For the calculation of the shared key the Go source code of DeriveSharedKey() shows that the shared key is derived with HKDF (see hkdf.go) and the two public keys are sorted and used as salt and info. For this purpose hash_hkdf() can be used on the PHP side.
Finally, decryption takes place with AES-256 in GCM mode, e.g. with openssl_encrypt(). In contrast to the Go code, where ciphertext and tag are concatenated, openssl_encrypt() handles both separately.
The resulting PHP code is (for simplicity, the input data is assigned directly, i.e. without file I/O):
// Input data
$payload = base64_decode("pPseQIue1IXxutEKoZrjsORj+8AZVgRrcTRvaPVxukzU2w28TL4T0be7aGFKZmHwudiHiNQyp5i8D0ZUgP/ILLYPfhO+gwxUFEDhA4PJNAgKc8nSaMpjG9RipAyRcepgk42SXuRIgZ1D7HrmeWT8");
$nonce = base64_decode("AA2VibL5SXE9MU19");
$ourPublicKey = base64_decode("ru7+Ncx9x8Y/pHlj3D/wg+WYCQgqMKuVpAmTjCmf7Hs=");
$theirPublicKey = base64_decode("ONwU5iknsVP57p7PdHtN4rzxbivMB4Bt5o2BJFC6oSc=");
$privateKey = hex2bin("9fd06c52f7fda2b89bb05ac591dbeba8e57984c2bb0e6181ddcf275fb87015b6");
// Get shared secret
$sharedSecret = sodium_crypto_scalarmult($privateKey, $theirPublicKey);
print("Shared secret (hex): " . sodium_bin2hex($sharedSecret) . PHP_EOL); // Shared secret (hex): 48cb642fe6ecd7e4ff4a58610524f873e8ab86b8ccb195f0c90d59c477d6f437
// Get shared key
// Go: hkdf.New(hash, secret, salt, info)

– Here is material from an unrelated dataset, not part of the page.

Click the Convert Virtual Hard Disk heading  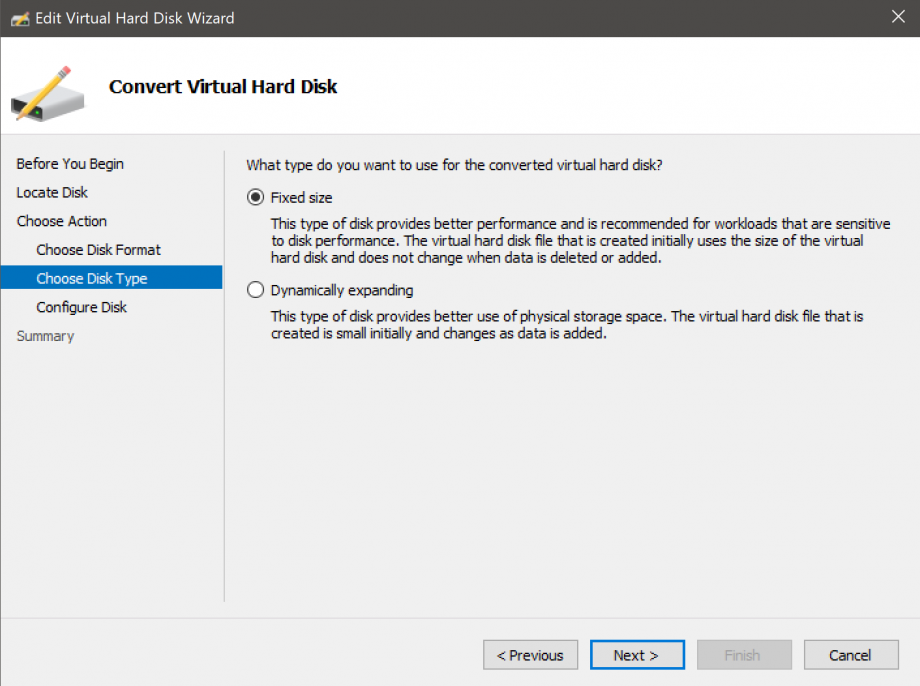click(x=222, y=87)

// PHP: hash_hkdf($algo, $key, $length, $info, $salt)
if (strcmp($ourPublicKey, $theirPublicKey) == -1) {
$salt = $ourPublicKey;
$info = $theirPublicKey;
} else { // for simplicity the 0 case is not considered dedicated, the Go code throws an exception here
$salt = $theirPublicKey;
$info = $ourPublicKey;
}
$sharedKey = hash_hkdf("sha256", $sharedSecret, 32, $info, $salt);
print("Shared key (hex): " . bin2hex($sharedKey) . PHP_EOL); // Shared key (hex): cacbda4874426b1208903d24378bdc0fb7a7dd08c91b5f275c11ff39e58add38
// Decrypt with AES-256, GCM
$ciphertext = substr($payload, 0, strlen($payload) - 16);
$tag = substr($payload, strlen($payload) - 16, 16);
$aad = "test";
$plaintext = openssl_encrypt($ciphertext, "aes-256-gcm", $sharedKey, OPENSSL_RAW_DATA, $nonce, $tag, $aad);
print("Plaintext: " . $plaintext . PHP_EOL); // Plaintext: hvs.CAESIB1eP79cHXPc4ttZIz20qL2I2A8kcfNpkhPjvIE4DZt3Gh4KHGh2cy4wNWV1WHB5NWNuZXV1dDMzdkh4YkY2OUE
with the same output as the Go code.